Hello. I thought I’d have a bit of a rant today, so brace yourself.
What is there too much of on telly these days? Sport, obviously, reality shows for sure, but more than them, there’s a ridiculously disproportionate amount of cooking programmes infesting the airwaves/cable-substations.
Yesterday there was an entire section of BBC One’s Breakfast devoted to some new series about a couple of guys going around different venues every week, cooking for demanding guests. As I understand it, they’d already been on a cooking reality show of some sort, and this was a sort of sequel featuring the more popular characters. A bit like how the disappointing Going Straight was a sequel to Porridge. Or Joey was to Friends.
Now, I’ve got nothing against these fellows. They seems perfectly decent chaps who do a bit of cooking (though, thinking about it, I think only one of them could even manage that – the other was some sort of ‘front of house’ people-greeting sort of toady. What a career aspiration. Anyway…), but do we really, honestly need yet another frickin’ programme about cooking food? Let’s look at the current crop of repeat offenders:
- Sweary shar-pei faced chef
- Mad-haired double-barrelled chef
- Brainiac Harry Hill look-alike chef
- Roadies on motorbikes chefs
- Pukka twizzler-scourge chef
The list goes on. Or it would, if I paid enough attention to the screen in the three seconds it takes me to grab the remote and switch channels as soon as I realise I’m watching a cooking programme.
And that’s not to mention the Lady Chefs (husky brunette fellates her sauce-drenched fingers, former fat model gets flour over her once ample bosom), the Celeb Chefs (comedians and sportsmen get shouted out by an ego-maniac in a white coat) and the Pleb Chefs (exactly the same, except these guys actually want to be chefs. That’s their dream. “One day I hope to open my own gastro-pub.” Good grief. The hope in their big round baby-chef eyes. You’d think they were talking about walking again some day.)
Still with me? I know some of you might well like watching cooking programmes, Gawd help you. You probably think they’re interesting or give you ideas for your home cooking. Not the hairy, sweary, loony chefs of course.
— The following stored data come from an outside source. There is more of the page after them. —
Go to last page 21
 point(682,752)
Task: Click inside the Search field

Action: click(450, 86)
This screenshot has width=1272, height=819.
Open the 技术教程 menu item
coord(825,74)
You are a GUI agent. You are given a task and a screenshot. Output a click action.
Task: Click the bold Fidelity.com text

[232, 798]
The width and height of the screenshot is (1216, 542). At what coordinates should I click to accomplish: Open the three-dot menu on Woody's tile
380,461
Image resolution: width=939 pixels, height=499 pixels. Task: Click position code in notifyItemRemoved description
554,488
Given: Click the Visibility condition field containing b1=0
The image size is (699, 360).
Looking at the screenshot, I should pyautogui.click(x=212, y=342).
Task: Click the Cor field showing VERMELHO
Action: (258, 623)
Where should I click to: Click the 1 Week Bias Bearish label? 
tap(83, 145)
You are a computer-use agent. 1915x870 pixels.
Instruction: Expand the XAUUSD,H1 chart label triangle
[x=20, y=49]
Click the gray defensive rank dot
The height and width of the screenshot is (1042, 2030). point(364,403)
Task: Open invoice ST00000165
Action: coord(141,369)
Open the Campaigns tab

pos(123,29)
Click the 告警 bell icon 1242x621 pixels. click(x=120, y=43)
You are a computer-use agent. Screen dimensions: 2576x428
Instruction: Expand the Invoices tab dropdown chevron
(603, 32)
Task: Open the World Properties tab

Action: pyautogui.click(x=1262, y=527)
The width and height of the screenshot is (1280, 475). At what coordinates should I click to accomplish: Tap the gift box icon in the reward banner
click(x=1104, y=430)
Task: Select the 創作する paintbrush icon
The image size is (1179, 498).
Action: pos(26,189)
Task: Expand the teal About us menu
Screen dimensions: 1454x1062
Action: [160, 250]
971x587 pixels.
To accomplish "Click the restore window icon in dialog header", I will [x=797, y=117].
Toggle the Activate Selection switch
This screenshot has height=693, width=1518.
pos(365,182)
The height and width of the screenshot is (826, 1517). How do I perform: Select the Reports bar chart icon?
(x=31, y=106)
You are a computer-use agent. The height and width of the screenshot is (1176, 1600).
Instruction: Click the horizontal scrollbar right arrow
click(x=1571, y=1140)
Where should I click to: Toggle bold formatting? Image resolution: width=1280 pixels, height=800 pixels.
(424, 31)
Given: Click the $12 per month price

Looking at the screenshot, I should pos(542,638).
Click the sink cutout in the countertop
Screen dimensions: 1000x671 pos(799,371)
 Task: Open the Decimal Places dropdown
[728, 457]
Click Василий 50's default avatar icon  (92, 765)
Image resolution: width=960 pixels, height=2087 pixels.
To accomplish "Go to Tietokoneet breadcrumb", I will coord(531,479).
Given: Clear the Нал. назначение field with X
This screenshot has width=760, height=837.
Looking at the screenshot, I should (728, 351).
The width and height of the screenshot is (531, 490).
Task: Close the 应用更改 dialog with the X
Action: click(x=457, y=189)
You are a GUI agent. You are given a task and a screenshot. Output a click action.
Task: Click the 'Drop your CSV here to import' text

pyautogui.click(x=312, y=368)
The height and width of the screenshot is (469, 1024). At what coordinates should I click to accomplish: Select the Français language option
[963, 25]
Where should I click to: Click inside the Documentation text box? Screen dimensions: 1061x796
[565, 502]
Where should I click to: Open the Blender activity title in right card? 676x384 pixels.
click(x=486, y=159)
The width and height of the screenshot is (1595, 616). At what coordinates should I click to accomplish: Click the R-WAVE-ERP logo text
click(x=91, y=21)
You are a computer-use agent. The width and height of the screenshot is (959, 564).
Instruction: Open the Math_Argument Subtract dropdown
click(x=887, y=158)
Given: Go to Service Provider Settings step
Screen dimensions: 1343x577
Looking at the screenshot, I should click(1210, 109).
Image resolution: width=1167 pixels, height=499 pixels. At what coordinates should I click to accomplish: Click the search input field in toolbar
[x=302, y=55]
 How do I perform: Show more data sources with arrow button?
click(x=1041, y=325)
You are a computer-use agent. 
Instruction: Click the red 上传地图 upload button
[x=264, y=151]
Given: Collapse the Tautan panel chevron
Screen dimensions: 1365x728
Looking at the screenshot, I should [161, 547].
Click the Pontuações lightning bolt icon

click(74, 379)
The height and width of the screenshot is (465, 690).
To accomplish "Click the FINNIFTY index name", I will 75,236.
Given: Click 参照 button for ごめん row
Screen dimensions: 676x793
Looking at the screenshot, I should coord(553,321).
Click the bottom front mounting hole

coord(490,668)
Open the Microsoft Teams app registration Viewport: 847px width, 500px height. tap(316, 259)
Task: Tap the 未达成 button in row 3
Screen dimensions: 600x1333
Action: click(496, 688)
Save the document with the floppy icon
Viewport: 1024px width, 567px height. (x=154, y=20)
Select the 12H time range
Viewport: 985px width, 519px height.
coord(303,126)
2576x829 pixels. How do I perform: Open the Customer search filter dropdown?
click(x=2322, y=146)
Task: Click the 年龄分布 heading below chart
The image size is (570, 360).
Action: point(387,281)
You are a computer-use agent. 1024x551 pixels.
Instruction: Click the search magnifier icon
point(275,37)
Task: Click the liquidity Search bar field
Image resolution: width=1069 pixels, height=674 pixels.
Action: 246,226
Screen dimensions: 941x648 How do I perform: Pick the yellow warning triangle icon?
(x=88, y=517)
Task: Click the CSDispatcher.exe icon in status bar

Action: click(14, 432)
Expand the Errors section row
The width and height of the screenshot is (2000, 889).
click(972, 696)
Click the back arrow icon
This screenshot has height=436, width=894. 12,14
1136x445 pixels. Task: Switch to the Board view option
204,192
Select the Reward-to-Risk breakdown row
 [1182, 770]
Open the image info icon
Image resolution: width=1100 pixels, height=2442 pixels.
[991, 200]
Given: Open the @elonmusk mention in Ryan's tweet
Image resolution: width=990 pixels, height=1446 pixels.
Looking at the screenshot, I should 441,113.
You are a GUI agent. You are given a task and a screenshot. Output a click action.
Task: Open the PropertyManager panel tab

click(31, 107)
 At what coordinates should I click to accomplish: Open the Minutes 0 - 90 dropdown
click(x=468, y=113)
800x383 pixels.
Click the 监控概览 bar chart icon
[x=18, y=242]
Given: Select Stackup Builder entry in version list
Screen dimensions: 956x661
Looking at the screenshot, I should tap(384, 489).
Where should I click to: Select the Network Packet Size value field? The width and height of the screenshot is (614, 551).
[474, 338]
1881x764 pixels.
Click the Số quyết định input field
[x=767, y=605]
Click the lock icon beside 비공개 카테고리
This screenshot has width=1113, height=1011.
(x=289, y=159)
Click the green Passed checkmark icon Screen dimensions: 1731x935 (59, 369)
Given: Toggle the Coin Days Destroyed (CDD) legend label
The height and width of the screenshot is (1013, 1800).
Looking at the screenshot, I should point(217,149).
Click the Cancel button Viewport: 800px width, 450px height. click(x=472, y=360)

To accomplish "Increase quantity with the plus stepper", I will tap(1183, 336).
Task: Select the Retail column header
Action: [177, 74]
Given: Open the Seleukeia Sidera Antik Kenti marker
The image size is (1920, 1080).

They’re just special people who’ve escaped from secure facilities and are being rehabilitated by supportive TV producers who are indulging their delusion that they’re in some way important, as part of a long-term mental treatment plan. Yes, some of the cooking programmes, some of them, might just be worthwhile. I suppose. If you’re really interested in the stuff we shovel down our faces every day.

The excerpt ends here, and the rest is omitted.